Mexico sits atop three of the Earth's largest tectonic plates, and its soft soil — home to a former lakebed — amplifies the tremor from earthquakes.
- A 7.2-magnitude earthquake struck Oaxaca on Friday evening.
- The quake comes just months after another powerful and similarly sized quake hit Mexico City.
- The country sits atop three of the Earth's largest tectonic plates.
If giants were playing a game of Jenga with countries as their table-tops, Mexico would be one of the last locations to get picked.
The country sits atop three of the Earth's largest tectonic plates — the North American plate, the Cocos Plate, and the Pacific Plate. Whenever these chunks of crust grind or butt up against one another, earthquakes happen. As a former lakebed, Mexico City is also home to soft soil that essentially acts as an amplifier for tremors, often making smaller earthquakes feel much larger.
On Friday, a 7.2-magnitude quake struck Oaxaca, according to the US Geological Survey. The epicenter hit the town of Santiago Ixtayutla, but tremors were reportedly felt as far as 350 miles away in Mexico City.
The temblor comes just five months after a 7.1-magnitude quake hit Mexico City, nearly on the anniversary of a deadly magnitude 8.1 earthquake 33 years ago which killed more than 9,500 people. That repeat quake reverberated along the boundary between the Cocos and the North American plate as the southern-most plate slid beneath its northern neighbor and struck roughly 3 miles northeast of the city of Raboso.
Mexico is one of the most seismically active countries in the world.
Over the past century, the country has seen 19 earthquakes within 155 miles of the epicenter of last year's earthquake, according to the US Geological Survey.
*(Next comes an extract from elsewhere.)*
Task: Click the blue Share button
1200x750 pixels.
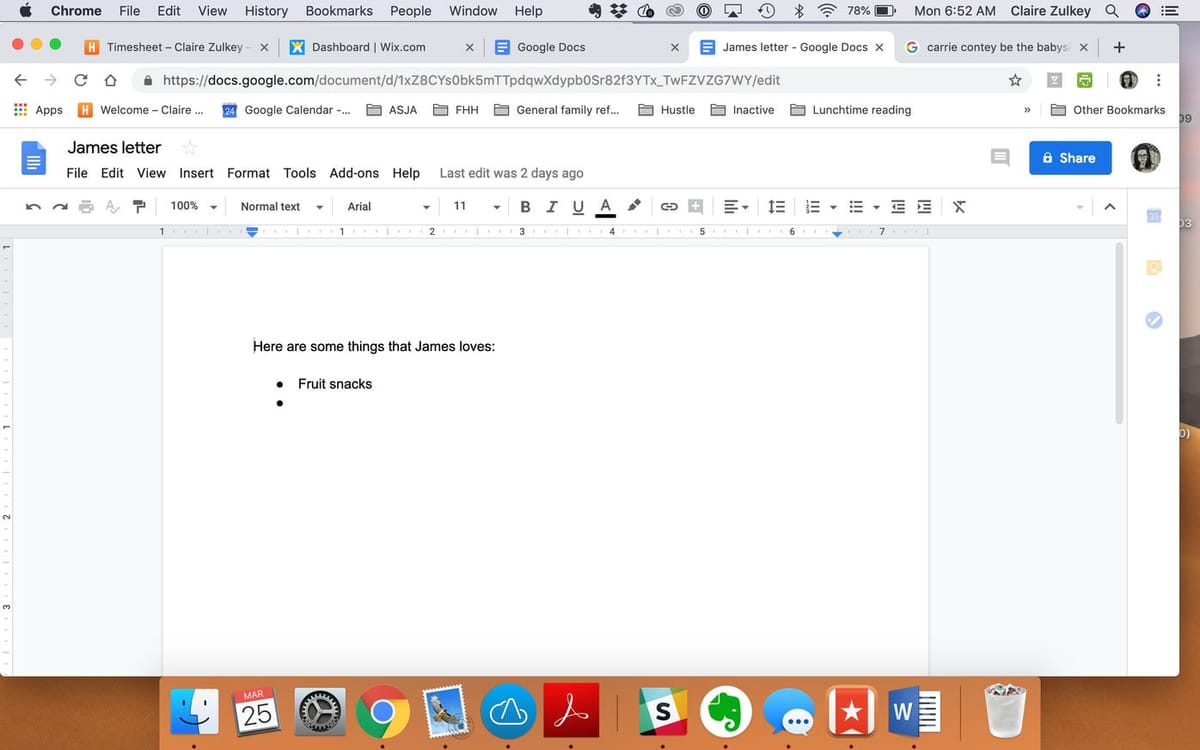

Earthquakes aren't the only local hazard, either — the region is also repeatedly subject to volcanic eruptions.
South of the 2017 earthquake's epicenter, two volcanoes — El Chichón and Volcán de Colima— erupted in 1982 and 2005, respectively. Two other active volcanoes southeast of Mexico City called Popocatépetl and Ixtaccíhuatl occasionally vent visible gas, and the former erupted most recently in 2010.
Much of Mexico City is built on a former lakebed, where soft soil has been found to intensify the effects of earthquakes.
A paper published shortly after the area's 1985 earthquake found that the shaking had been amplified by as much as 500% in regions near the epicenter where the soil was the softest. Since then, the city has taken some steps to manage the risk from future quakes — such as updating building codes near the capital and launching an earthquake early warning system — but many parts of the country still suffer from a lack of safe infrastructure.